Without changing a single word, write out every entry.
Start of RECORDS FOR THE EXERCISE
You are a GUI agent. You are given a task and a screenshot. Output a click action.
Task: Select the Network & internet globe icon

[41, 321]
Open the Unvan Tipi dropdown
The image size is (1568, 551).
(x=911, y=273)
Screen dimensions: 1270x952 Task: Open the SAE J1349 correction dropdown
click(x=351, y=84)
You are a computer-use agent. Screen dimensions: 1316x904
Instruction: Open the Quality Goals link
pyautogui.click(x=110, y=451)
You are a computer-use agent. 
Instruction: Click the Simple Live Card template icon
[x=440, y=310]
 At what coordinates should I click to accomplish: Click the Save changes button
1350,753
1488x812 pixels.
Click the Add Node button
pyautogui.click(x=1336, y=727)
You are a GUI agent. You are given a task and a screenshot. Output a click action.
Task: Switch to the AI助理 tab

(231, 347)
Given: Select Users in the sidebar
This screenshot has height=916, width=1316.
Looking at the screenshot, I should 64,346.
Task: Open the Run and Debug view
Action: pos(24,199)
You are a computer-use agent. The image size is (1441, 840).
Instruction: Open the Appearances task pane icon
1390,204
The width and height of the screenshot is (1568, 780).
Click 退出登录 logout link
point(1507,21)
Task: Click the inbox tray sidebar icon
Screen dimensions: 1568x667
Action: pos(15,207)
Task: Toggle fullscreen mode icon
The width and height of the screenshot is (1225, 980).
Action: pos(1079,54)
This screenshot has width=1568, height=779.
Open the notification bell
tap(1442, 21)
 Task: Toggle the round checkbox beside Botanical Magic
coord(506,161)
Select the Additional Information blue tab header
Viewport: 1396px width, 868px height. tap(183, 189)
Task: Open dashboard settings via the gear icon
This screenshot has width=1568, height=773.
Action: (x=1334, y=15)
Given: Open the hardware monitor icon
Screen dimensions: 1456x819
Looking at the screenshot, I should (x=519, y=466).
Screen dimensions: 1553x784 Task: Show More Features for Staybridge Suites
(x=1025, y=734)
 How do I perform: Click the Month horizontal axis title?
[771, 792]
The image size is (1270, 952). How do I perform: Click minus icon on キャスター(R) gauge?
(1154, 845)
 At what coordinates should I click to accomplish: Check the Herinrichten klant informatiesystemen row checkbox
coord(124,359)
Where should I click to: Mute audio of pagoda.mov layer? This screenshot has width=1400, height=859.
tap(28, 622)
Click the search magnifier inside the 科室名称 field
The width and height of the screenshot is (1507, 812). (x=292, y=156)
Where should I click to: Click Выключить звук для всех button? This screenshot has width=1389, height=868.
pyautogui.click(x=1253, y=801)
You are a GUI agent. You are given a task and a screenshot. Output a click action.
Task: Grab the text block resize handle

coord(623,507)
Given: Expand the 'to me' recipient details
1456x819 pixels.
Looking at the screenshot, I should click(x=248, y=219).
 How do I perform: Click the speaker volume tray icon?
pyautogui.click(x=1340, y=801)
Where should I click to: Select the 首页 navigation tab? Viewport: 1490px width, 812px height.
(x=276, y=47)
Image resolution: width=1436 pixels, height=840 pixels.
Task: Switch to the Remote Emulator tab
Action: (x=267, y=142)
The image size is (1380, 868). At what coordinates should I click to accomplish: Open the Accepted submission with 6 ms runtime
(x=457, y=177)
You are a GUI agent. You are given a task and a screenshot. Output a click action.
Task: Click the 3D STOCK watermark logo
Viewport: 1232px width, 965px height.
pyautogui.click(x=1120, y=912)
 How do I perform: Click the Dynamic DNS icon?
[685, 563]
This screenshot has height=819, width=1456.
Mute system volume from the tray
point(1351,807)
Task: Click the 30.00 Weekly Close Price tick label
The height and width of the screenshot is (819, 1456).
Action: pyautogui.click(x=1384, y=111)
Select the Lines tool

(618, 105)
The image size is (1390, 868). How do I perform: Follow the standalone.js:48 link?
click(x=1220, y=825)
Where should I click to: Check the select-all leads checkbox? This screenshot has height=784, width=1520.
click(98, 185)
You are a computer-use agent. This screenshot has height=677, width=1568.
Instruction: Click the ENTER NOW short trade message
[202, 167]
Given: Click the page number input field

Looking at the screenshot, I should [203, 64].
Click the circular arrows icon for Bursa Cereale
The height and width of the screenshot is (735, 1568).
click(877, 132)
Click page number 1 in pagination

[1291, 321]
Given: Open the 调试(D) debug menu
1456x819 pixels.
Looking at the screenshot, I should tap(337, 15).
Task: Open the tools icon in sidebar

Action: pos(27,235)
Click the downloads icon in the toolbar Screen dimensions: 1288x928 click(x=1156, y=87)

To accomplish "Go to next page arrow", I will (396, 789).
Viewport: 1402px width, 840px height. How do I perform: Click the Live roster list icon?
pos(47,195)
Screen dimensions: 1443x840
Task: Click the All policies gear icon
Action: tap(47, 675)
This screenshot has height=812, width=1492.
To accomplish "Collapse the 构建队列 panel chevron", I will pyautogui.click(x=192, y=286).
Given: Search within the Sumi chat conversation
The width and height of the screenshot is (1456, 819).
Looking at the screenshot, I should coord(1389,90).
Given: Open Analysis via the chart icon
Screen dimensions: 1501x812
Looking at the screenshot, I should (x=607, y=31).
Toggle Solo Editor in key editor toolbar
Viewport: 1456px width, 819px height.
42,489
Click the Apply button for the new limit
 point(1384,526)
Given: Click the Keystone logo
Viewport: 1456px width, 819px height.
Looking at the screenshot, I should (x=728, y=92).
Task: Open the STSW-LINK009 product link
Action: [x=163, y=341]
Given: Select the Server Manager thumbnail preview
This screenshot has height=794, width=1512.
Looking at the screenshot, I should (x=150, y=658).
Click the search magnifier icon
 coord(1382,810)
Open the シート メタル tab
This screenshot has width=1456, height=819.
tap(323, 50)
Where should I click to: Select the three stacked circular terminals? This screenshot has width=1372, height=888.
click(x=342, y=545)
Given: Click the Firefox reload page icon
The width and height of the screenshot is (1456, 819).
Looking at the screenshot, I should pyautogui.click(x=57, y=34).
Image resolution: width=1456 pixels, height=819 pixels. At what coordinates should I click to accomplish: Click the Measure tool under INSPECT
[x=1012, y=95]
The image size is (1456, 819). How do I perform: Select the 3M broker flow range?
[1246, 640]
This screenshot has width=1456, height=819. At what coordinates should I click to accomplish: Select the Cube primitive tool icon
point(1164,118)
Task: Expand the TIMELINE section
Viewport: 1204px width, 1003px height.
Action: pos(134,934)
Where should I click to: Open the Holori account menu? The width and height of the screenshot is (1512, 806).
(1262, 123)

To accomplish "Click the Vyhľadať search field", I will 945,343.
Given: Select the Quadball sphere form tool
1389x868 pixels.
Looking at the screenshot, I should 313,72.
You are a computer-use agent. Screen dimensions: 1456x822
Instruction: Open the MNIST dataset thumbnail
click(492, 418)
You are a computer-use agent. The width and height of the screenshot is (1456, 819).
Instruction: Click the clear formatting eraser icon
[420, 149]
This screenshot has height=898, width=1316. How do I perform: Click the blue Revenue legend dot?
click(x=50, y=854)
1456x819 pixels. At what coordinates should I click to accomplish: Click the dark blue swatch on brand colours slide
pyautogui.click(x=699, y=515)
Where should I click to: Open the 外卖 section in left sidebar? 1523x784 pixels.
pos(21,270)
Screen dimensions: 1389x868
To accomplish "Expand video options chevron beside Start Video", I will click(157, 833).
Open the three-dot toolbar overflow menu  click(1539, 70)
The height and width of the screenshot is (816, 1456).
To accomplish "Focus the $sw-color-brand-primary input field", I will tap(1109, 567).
End of RECORDS FOR THE EXERCISE
● ANSWER BOX
You are a GUI agent. You are given a task and a screenshot. Output a click action.
Task: Select the Network & internet globe icon

[41, 321]
Open the Unvan Tipi dropdown
The image size is (1568, 551).
(x=911, y=273)
Screen dimensions: 1270x952 Task: Open the SAE J1349 correction dropdown
click(x=351, y=84)
You are a computer-use agent. Screen dimensions: 1316x904
Instruction: Open the Quality Goals link
pyautogui.click(x=110, y=451)
You are a computer-use agent. 
Instruction: Click the Simple Live Card template icon
[x=440, y=310]
 At what coordinates should I click to accomplish: Click the Save changes button
1350,753
1488x812 pixels.
Click the Add Node button
pyautogui.click(x=1336, y=727)
You are a GUI agent. You are given a task and a screenshot. Output a click action.
Task: Switch to the AI助理 tab

(231, 347)
Given: Select Users in the sidebar
This screenshot has height=916, width=1316.
Looking at the screenshot, I should 64,346.
Task: Open the Run and Debug view
Action: pos(24,199)
You are a computer-use agent. The image size is (1441, 840).
Instruction: Open the Appearances task pane icon
1390,204
The width and height of the screenshot is (1568, 780).
Click 退出登录 logout link
point(1507,21)
Task: Click the inbox tray sidebar icon
Screen dimensions: 1568x667
Action: pos(15,207)
Task: Toggle fullscreen mode icon
The width and height of the screenshot is (1225, 980).
Action: pos(1079,54)
This screenshot has width=1568, height=779.
Open the notification bell
tap(1442, 21)
 Task: Toggle the round checkbox beside Botanical Magic
coord(506,161)
Select the Additional Information blue tab header
Viewport: 1396px width, 868px height. tap(183, 189)
Task: Open dashboard settings via the gear icon
This screenshot has width=1568, height=773.
Action: (x=1334, y=15)
Given: Open the hardware monitor icon
Screen dimensions: 1456x819
Looking at the screenshot, I should (x=519, y=466).
Screen dimensions: 1553x784 Task: Show More Features for Staybridge Suites
(x=1025, y=734)
 How do I perform: Click the Month horizontal axis title?
[771, 792]
The image size is (1270, 952). How do I perform: Click minus icon on キャスター(R) gauge?
(1154, 845)
 At what coordinates should I click to accomplish: Check the Herinrichten klant informatiesystemen row checkbox
coord(124,359)
Where should I click to: Mute audio of pagoda.mov layer? This screenshot has width=1400, height=859.
tap(28, 622)
Click the search magnifier inside the 科室名称 field
The width and height of the screenshot is (1507, 812). (x=292, y=156)
Where should I click to: Click Выключить звук для всех button? This screenshot has width=1389, height=868.
pyautogui.click(x=1253, y=801)
You are a GUI agent. You are given a task and a screenshot. Output a click action.
Task: Grab the text block resize handle

coord(623,507)
Given: Expand the 'to me' recipient details
1456x819 pixels.
Looking at the screenshot, I should click(x=248, y=219).
 How do I perform: Click the speaker volume tray icon?
pyautogui.click(x=1340, y=801)
Where should I click to: Select the 首页 navigation tab? Viewport: 1490px width, 812px height.
(x=276, y=47)
Image resolution: width=1436 pixels, height=840 pixels.
Task: Switch to the Remote Emulator tab
Action: (x=267, y=142)
The image size is (1380, 868). At what coordinates should I click to accomplish: Open the Accepted submission with 6 ms runtime
(x=457, y=177)
You are a GUI agent. You are given a task and a screenshot. Output a click action.
Task: Click the 3D STOCK watermark logo
Viewport: 1232px width, 965px height.
pyautogui.click(x=1120, y=912)
 How do I perform: Click the Dynamic DNS icon?
[685, 563]
This screenshot has height=819, width=1456.
Mute system volume from the tray
point(1351,807)
Task: Click the 30.00 Weekly Close Price tick label
The height and width of the screenshot is (819, 1456).
Action: pyautogui.click(x=1384, y=111)
Select the Lines tool

(618, 105)
The image size is (1390, 868). How do I perform: Follow the standalone.js:48 link?
click(x=1220, y=825)
Where should I click to: Check the select-all leads checkbox? This screenshot has height=784, width=1520.
click(98, 185)
You are a computer-use agent. This screenshot has height=677, width=1568.
Instruction: Click the ENTER NOW short trade message
[202, 167]
Given: Click the page number input field

Looking at the screenshot, I should [203, 64].
Click the circular arrows icon for Bursa Cereale
The height and width of the screenshot is (735, 1568).
click(877, 132)
Click page number 1 in pagination

[1291, 321]
Given: Open the 调试(D) debug menu
1456x819 pixels.
Looking at the screenshot, I should tap(337, 15).
Task: Open the tools icon in sidebar

Action: pos(27,235)
Click the downloads icon in the toolbar Screen dimensions: 1288x928 click(x=1156, y=87)

To accomplish "Go to next page arrow", I will (396, 789).
Viewport: 1402px width, 840px height. How do I perform: Click the Live roster list icon?
pos(47,195)
Screen dimensions: 1443x840
Task: Click the All policies gear icon
Action: tap(47, 675)
This screenshot has height=812, width=1492.
To accomplish "Collapse the 构建队列 panel chevron", I will pyautogui.click(x=192, y=286).
Given: Search within the Sumi chat conversation
The width and height of the screenshot is (1456, 819).
Looking at the screenshot, I should coord(1389,90).
Given: Open Analysis via the chart icon
Screen dimensions: 1501x812
Looking at the screenshot, I should (x=607, y=31).
Toggle Solo Editor in key editor toolbar
Viewport: 1456px width, 819px height.
42,489
Click the Apply button for the new limit
 point(1384,526)
Given: Click the Keystone logo
Viewport: 1456px width, 819px height.
Looking at the screenshot, I should (x=728, y=92).
Task: Open the STSW-LINK009 product link
Action: [x=163, y=341]
Given: Select the Server Manager thumbnail preview
This screenshot has height=794, width=1512.
Looking at the screenshot, I should (x=150, y=658).
Click the search magnifier icon
 coord(1382,810)
Open the シート メタル tab
This screenshot has width=1456, height=819.
tap(323, 50)
Where should I click to: Select the three stacked circular terminals? This screenshot has width=1372, height=888.
click(x=342, y=545)
Given: Click the Firefox reload page icon
The width and height of the screenshot is (1456, 819).
Looking at the screenshot, I should pyautogui.click(x=57, y=34).
Image resolution: width=1456 pixels, height=819 pixels. At what coordinates should I click to accomplish: Click the Measure tool under INSPECT
[x=1012, y=95]
The image size is (1456, 819). How do I perform: Select the 3M broker flow range?
[1246, 640]
This screenshot has width=1456, height=819. At what coordinates should I click to accomplish: Select the Cube primitive tool icon
point(1164,118)
Task: Expand the TIMELINE section
Viewport: 1204px width, 1003px height.
Action: pos(134,934)
Where should I click to: Open the Holori account menu? The width and height of the screenshot is (1512, 806).
(1262, 123)

To accomplish "Click the Vyhľadať search field", I will 945,343.
Given: Select the Quadball sphere form tool
1389x868 pixels.
Looking at the screenshot, I should 313,72.
You are a computer-use agent. Screen dimensions: 1456x822
Instruction: Open the MNIST dataset thumbnail
click(492, 418)
You are a computer-use agent. The width and height of the screenshot is (1456, 819).
Instruction: Click the clear formatting eraser icon
[420, 149]
This screenshot has height=898, width=1316. How do I perform: Click the blue Revenue legend dot?
click(x=50, y=854)
1456x819 pixels. At what coordinates should I click to accomplish: Click the dark blue swatch on brand colours slide
pyautogui.click(x=699, y=515)
Where should I click to: Open the 外卖 section in left sidebar? 1523x784 pixels.
pos(21,270)
Screen dimensions: 1389x868
To accomplish "Expand video options chevron beside Start Video", I will click(157, 833).
Open the three-dot toolbar overflow menu  click(1539, 70)
The height and width of the screenshot is (816, 1456).
To accomplish "Focus the $sw-color-brand-primary input field", I will tap(1109, 567).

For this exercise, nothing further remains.